The Lodge received so many donations, they had extra necessities to donate to other organizations, including a local food pantry, a women's shelter, and the Humane Society. On top of that, the Milwaukie-Portland Elks brought nearly 4,000 pounds of clothes and bedding to an area veterans organization.

The Milwaukie-Portland Lodge is working with Vancouver, Wash., Lodge No. 823. The Vancouver Lodge has also opened its parking lot for RVs and tents. When the Milwaukie-Portland Lodge fills up, they direct people to head to the Vancouver Lodge.

Ashland, Ore., Lodge No. 944 is filled with supplies for evacuees.

The Ashland area, in southern Oregon, has been hit hard by the fires, too. Two towns near Ashland, Ore., Lodge No. 944 have burned completely. The Ashland Lodge has become a hub for meals and donations. Opening its doors to the public, the Lodge provides evacuees respite from the smoke, a warm meal, and any necessities they need, from toiletries to toys.

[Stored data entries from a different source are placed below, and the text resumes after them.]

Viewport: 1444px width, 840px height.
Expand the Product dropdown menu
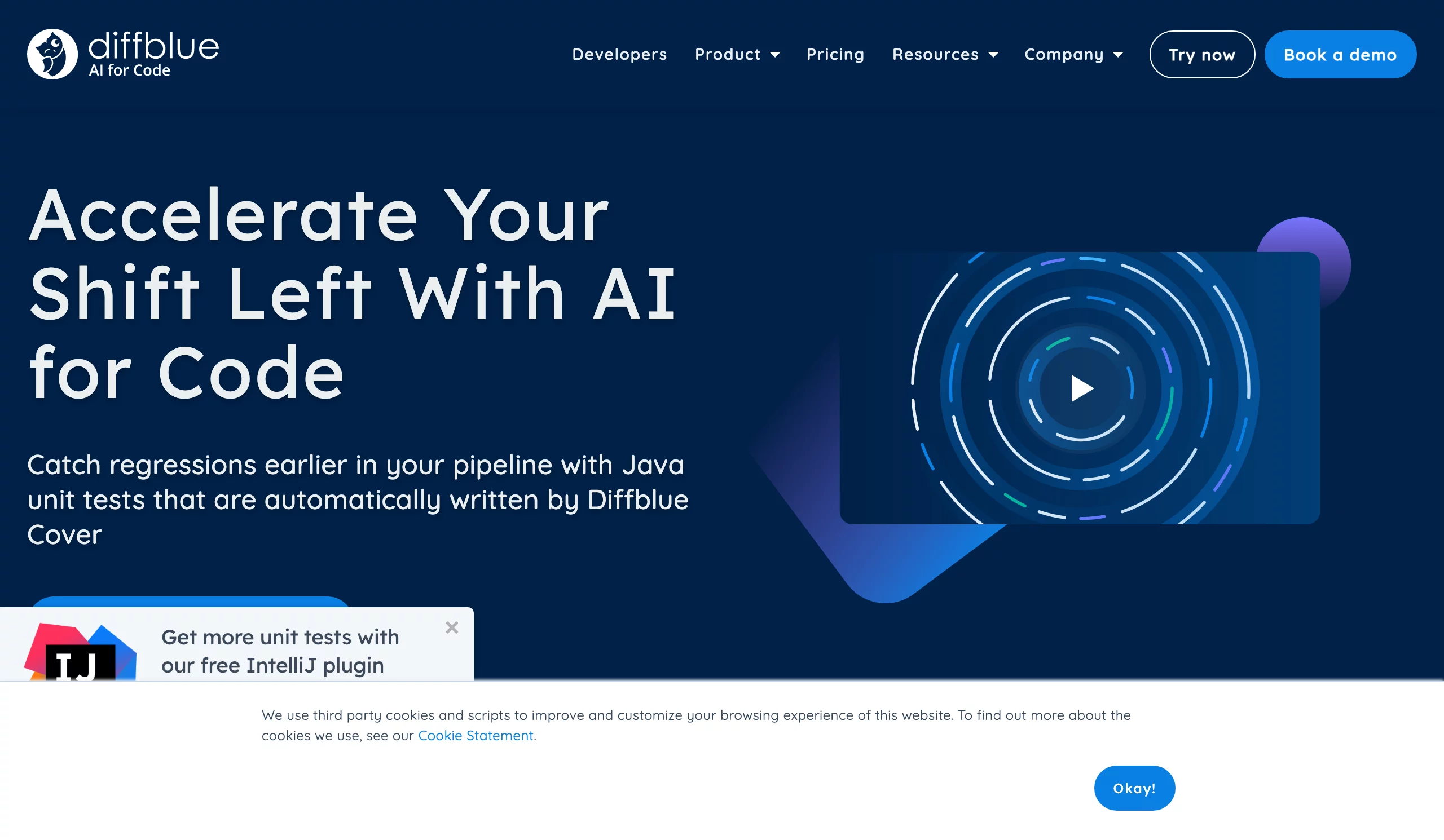pyautogui.click(x=737, y=54)
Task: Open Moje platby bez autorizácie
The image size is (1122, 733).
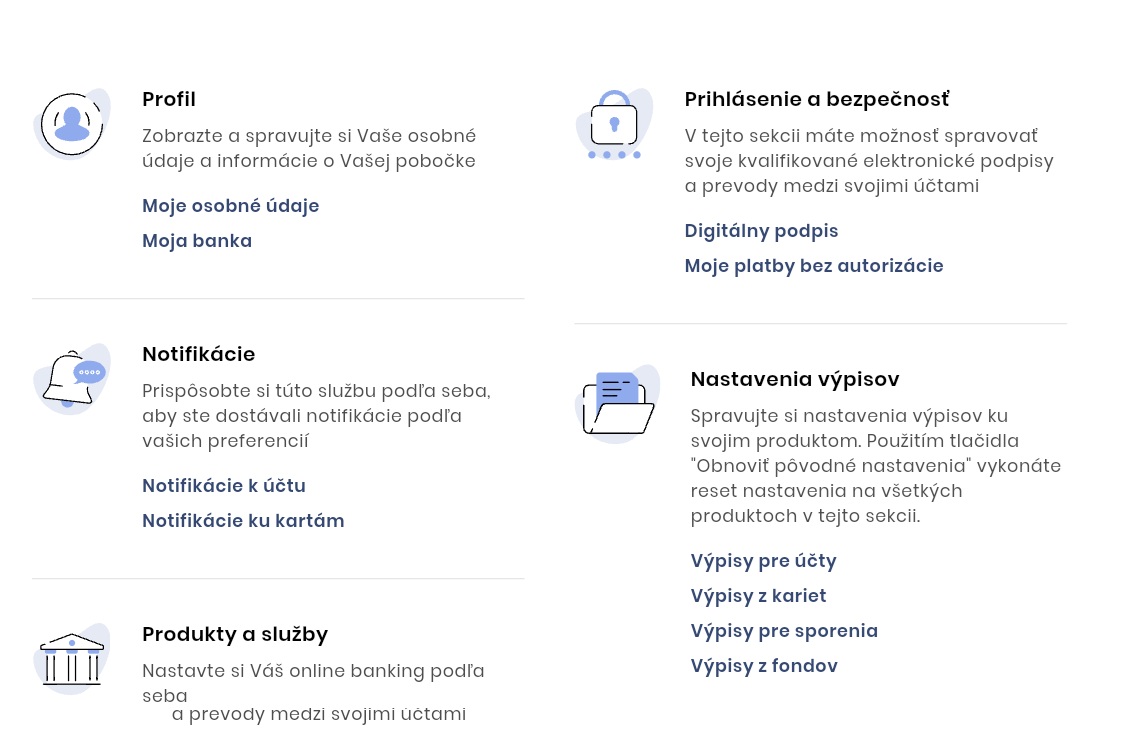Action: pyautogui.click(x=814, y=266)
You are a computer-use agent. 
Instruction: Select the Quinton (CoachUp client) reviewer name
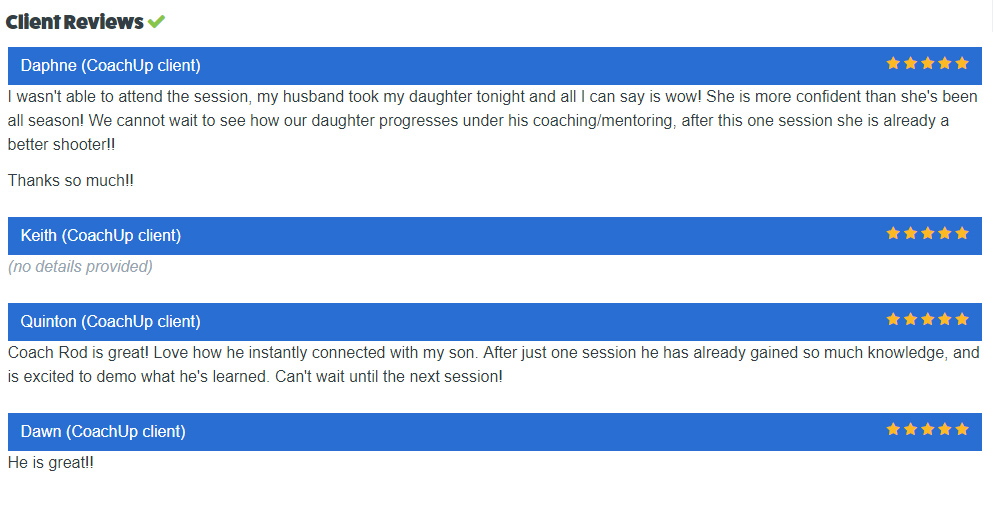(x=110, y=322)
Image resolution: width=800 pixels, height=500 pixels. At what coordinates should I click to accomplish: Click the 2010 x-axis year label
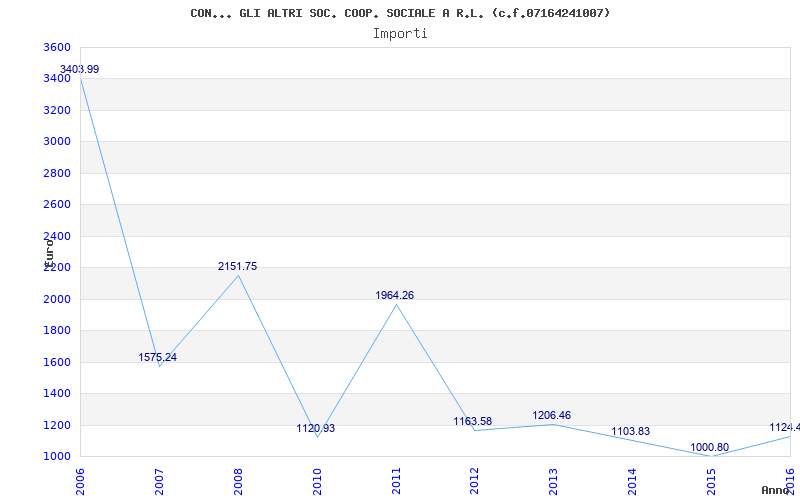(317, 480)
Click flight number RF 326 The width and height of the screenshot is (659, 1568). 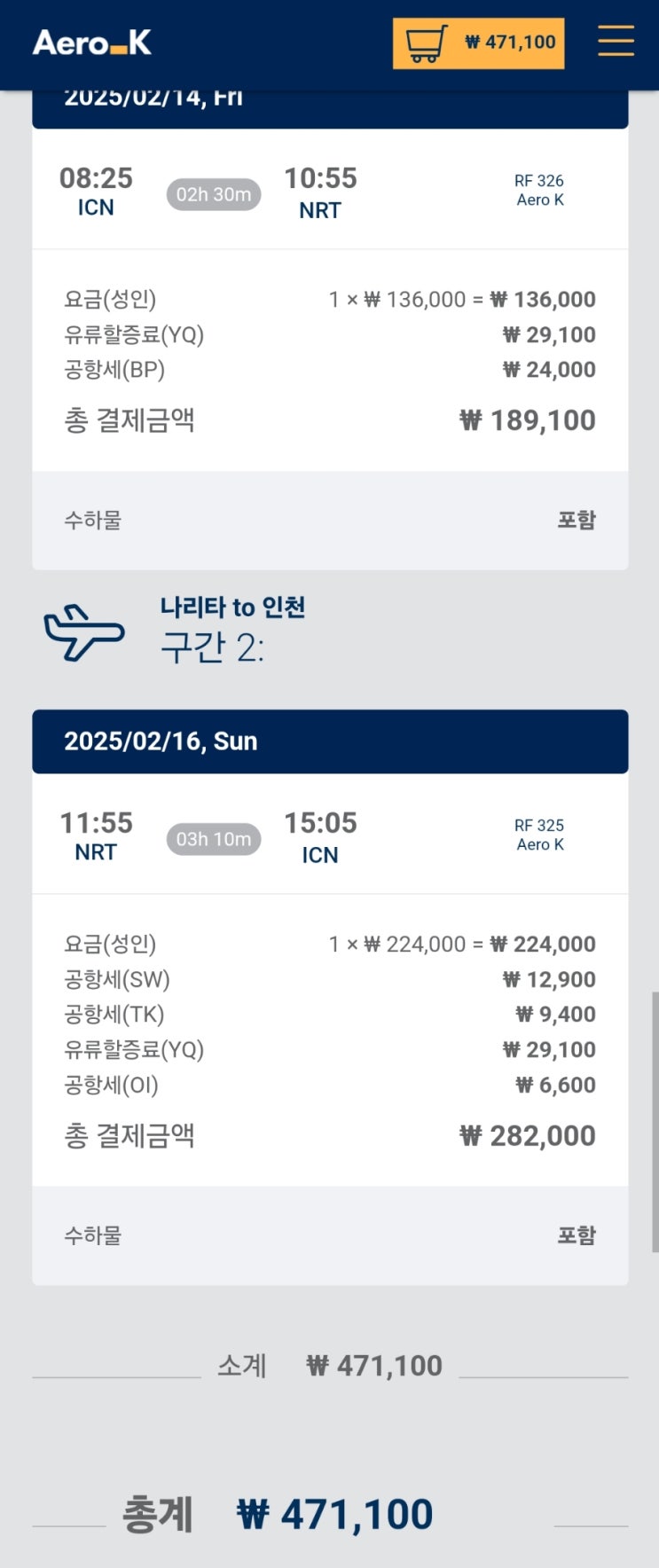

“I just need for people to come in and know that they are welcome to take these things,” says Colleen Hanson, an Ashland Lodge member who is coordinating the Lodge’s disaster relief efforts. “Just come in and take what you need.”

The Ashland Elks reached out to local hotels housing evacuees to offer resources for those in need. And, for those who left their homes without time to grab personal belongings and necessities, Lodge members are volunteering as “personal shoppers” to stock up on specific items.

Calpine, Calif., Lodge No. 2432 jumped into action and applied to use its Beacon Grant to donate to the Plumas Crisis Intervention and Resource Center, instead of hosting its annual Christmas party.

PCIRC maintains four resource centers in Plumas County, a mountainous, rural county where the Calpine Lodge is located.

“Besides COVID, the communities of Plumas County have been impacted by wildfires that are currently causing evacuations of small communities,” says Ellen Vieira, Calpine’s grants coordinator.

One month ago, one of PCIRC’s largest resource centers burned down. The organization lost all its emergency baby supplies. The Calpine Lodge’s donation will help replace those supplies and assist with emergency shelter for evacuees in motels.

“The fires are impacting local residents like never before,” Vieira says. “This is the worst fire season in our history and funds to assist the local residents are greatly needed.”

Lodges on the West Coast have proven that no matter the circumstance, the Elks will always step up and support their communities.